*Your goal*: Each entry below should be reproduced character for character.

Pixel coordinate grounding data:

━━━━━━━━━━

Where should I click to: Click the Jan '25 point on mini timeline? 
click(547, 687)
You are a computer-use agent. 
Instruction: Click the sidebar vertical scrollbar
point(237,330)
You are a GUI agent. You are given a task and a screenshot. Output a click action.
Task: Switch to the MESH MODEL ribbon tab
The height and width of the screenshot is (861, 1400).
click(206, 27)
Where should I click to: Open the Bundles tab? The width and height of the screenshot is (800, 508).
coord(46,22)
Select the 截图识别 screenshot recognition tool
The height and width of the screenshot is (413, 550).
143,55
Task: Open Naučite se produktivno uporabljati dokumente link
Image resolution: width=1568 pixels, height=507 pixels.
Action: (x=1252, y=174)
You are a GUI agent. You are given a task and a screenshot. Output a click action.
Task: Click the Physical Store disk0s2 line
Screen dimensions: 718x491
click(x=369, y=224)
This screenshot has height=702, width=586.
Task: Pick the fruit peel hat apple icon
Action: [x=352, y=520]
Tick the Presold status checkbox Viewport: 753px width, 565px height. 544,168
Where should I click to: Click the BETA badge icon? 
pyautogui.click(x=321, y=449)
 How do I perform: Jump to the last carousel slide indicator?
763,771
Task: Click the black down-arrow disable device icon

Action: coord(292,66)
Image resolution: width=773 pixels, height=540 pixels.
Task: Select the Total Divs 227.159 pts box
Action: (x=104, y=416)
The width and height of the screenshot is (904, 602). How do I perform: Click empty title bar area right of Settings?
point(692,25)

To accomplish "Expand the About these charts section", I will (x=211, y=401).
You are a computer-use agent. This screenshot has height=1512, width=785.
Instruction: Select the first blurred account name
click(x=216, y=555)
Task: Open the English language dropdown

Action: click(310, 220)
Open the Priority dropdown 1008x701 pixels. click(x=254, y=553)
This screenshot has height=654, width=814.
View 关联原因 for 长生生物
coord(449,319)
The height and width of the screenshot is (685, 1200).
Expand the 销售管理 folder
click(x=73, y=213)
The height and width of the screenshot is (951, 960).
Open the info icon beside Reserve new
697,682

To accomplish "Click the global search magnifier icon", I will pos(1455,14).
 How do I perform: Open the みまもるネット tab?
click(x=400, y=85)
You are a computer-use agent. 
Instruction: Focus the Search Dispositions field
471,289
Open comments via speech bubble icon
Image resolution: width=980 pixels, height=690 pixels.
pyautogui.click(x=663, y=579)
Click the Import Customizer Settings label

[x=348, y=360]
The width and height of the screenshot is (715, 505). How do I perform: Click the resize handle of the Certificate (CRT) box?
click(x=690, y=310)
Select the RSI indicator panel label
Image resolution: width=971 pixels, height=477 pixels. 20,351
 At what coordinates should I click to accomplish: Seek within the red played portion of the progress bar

━━━━━━━━━━

*Exercise output*:
Where should I click to: Click the Jan '25 point on mini timeline? 
click(547, 687)
You are a computer-use agent. 
Instruction: Click the sidebar vertical scrollbar
point(237,330)
You are a GUI agent. You are given a task and a screenshot. Output a click action.
Task: Switch to the MESH MODEL ribbon tab
The height and width of the screenshot is (861, 1400).
click(206, 27)
Where should I click to: Open the Bundles tab? The width and height of the screenshot is (800, 508).
coord(46,22)
Select the 截图识别 screenshot recognition tool
The height and width of the screenshot is (413, 550).
143,55
Task: Open Naučite se produktivno uporabljati dokumente link
Image resolution: width=1568 pixels, height=507 pixels.
Action: (x=1252, y=174)
You are a GUI agent. You are given a task and a screenshot. Output a click action.
Task: Click the Physical Store disk0s2 line
Screen dimensions: 718x491
click(x=369, y=224)
This screenshot has height=702, width=586.
Task: Pick the fruit peel hat apple icon
Action: [x=352, y=520]
Tick the Presold status checkbox Viewport: 753px width, 565px height. 544,168
Where should I click to: Click the BETA badge icon? 
pyautogui.click(x=321, y=449)
 How do I perform: Jump to the last carousel slide indicator?
763,771
Task: Click the black down-arrow disable device icon

Action: coord(292,66)
Image resolution: width=773 pixels, height=540 pixels.
Task: Select the Total Divs 227.159 pts box
Action: (x=104, y=416)
The width and height of the screenshot is (904, 602). How do I perform: Click empty title bar area right of Settings?
point(692,25)

To accomplish "Expand the About these charts section", I will (x=211, y=401).
You are a computer-use agent. This screenshot has height=1512, width=785.
Instruction: Select the first blurred account name
click(x=216, y=555)
Task: Open the English language dropdown

Action: click(310, 220)
Open the Priority dropdown 1008x701 pixels. click(x=254, y=553)
This screenshot has height=654, width=814.
View 关联原因 for 长生生物
coord(449,319)
The height and width of the screenshot is (685, 1200).
Expand the 销售管理 folder
click(x=73, y=213)
The height and width of the screenshot is (951, 960).
Open the info icon beside Reserve new
697,682

To accomplish "Click the global search magnifier icon", I will pos(1455,14).
 How do I perform: Open the みまもるネット tab?
click(x=400, y=85)
You are a computer-use agent. 
Instruction: Focus the Search Dispositions field
471,289
Open comments via speech bubble icon
Image resolution: width=980 pixels, height=690 pixels.
pyautogui.click(x=663, y=579)
Click the Import Customizer Settings label

[x=348, y=360]
The width and height of the screenshot is (715, 505). How do I perform: Click the resize handle of the Certificate (CRT) box?
click(x=690, y=310)
Select the RSI indicator panel label
Image resolution: width=971 pixels, height=477 pixels. 20,351
 At what coordinates should I click to accomplish: Seek within the red played portion of the progress bar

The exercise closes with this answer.